When is a cover song better than the original? Only you can decide. This week Social Distortion takes on The Rolling Stones’ “Under My Thumb.” MAGNET’s Ryan Burleson pulls the pin. Take cover!
Though it doesn’t sound particularly antagonistic, the Rolling Stones’ 1966 song “Under My Thumb” undoubtedly confirmed for the world that the young U.K. gents were, indeed, the new bad boys of rock ‘n’ roll. Groomed from the outset by then-manager Andrew Loog Oldham to be a dangerous counterpoint to the bookish Beatles, the Stones had by the early ’60s already begun to perpetuate this image by urinating in public, fathering illegitimate children and the like. Thus, Jagger’s caricature of a controlling male lover in “Under My Thumb” was less surprising than it was affirming, accompanying other Aftermath songs like “Stupid Girl” into sea of feminist rebuke.
Already one of the band’s strongest and most inventive original cuts (Brian Jones’ marimba melody somehow pushed the Stones’ blues-heavy sound forward without compromising their machismo), “Under My Thumb” became further mythologized when it became the score for Meredith Hunter’s death at Altamont in 1969. This event is shown in poignant detail in critically acclaimed documentary Gimme Shelter, which depicted the astral highs and hell-ish lows (forgive the pun; after all, is anywhere lower than hell?) the band endured on its infamous U.S. tour that year. All of this would happen, of course, on the heels of Jones mysteriously dying in his swimming pool mere months earlier. When would the nightmare end?
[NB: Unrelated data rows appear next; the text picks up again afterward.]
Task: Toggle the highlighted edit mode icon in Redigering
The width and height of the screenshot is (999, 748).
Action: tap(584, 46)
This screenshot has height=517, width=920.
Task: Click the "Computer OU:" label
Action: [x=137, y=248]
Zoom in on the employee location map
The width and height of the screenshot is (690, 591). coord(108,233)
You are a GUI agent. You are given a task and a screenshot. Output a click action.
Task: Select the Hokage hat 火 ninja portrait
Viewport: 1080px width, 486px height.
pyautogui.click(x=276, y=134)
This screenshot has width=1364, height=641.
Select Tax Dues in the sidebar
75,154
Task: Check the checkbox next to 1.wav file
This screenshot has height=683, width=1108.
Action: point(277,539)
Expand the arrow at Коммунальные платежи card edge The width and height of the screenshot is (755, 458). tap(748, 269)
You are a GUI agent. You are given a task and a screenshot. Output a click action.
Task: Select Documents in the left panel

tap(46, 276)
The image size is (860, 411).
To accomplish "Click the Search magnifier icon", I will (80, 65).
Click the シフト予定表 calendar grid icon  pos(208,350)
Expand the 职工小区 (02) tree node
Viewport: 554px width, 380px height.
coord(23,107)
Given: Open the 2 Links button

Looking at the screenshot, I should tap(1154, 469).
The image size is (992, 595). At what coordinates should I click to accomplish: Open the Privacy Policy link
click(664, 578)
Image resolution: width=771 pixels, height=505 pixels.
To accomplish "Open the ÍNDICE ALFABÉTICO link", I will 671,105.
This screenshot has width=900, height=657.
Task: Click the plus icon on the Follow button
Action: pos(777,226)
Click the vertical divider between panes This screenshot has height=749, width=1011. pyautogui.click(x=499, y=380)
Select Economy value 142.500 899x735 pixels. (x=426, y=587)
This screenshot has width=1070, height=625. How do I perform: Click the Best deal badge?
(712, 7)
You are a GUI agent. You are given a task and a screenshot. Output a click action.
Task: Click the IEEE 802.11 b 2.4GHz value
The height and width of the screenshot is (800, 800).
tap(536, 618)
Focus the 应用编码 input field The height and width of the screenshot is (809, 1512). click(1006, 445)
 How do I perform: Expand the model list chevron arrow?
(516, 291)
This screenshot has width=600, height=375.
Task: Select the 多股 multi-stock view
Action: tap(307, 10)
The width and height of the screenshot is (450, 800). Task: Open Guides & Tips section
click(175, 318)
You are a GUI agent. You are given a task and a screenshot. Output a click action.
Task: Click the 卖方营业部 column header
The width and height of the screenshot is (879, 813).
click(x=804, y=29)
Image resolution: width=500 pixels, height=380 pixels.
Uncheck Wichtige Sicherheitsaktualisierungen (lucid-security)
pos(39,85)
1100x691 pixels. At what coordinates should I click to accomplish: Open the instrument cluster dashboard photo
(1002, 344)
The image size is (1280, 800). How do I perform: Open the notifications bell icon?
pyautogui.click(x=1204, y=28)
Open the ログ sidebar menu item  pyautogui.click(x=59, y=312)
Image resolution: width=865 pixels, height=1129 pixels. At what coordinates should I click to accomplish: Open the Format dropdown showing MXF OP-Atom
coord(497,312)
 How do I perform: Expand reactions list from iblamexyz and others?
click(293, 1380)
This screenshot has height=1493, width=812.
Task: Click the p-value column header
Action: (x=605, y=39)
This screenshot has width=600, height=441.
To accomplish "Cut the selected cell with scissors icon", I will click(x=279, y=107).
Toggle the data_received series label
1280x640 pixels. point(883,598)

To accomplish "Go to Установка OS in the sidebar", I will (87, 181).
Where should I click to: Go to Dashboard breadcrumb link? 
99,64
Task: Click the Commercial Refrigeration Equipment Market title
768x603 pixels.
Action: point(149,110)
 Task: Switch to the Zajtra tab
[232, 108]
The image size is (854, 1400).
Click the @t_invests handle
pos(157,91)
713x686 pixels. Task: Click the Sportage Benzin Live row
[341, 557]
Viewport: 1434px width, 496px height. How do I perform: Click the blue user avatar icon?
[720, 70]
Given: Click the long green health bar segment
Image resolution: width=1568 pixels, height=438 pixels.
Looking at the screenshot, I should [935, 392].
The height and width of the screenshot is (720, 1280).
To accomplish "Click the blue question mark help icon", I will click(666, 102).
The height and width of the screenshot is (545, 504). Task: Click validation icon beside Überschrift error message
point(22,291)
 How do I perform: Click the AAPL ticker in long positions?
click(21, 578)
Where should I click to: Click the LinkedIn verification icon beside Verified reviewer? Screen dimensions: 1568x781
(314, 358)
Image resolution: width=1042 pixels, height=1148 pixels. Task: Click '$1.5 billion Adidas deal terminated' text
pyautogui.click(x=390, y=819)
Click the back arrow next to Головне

Whether consciously or not, few bands could channel the Stones’ anti-authoritarianism or disarray better than venerable L.A. punk band Social Distortion. Led by the enigmatic Mike Ness, whose battle with heroin addiction in the ’80s came on the heels of Keith Richards’, Social Distortion married punk-rock ferocity with rock sophistication better than any, if not all, of the litany of acts that have attempted the same fusion then or since. Their cover of “Under My Thumb”— which, for my money, doesn’t sound any better than on 1998’s Live At The Roxy—is a generous and enormously propulsive tribute to the original. Indeed, the song’s raw content finally received the raw treatment it entailed, making a very strong case for the cover over the original in this round.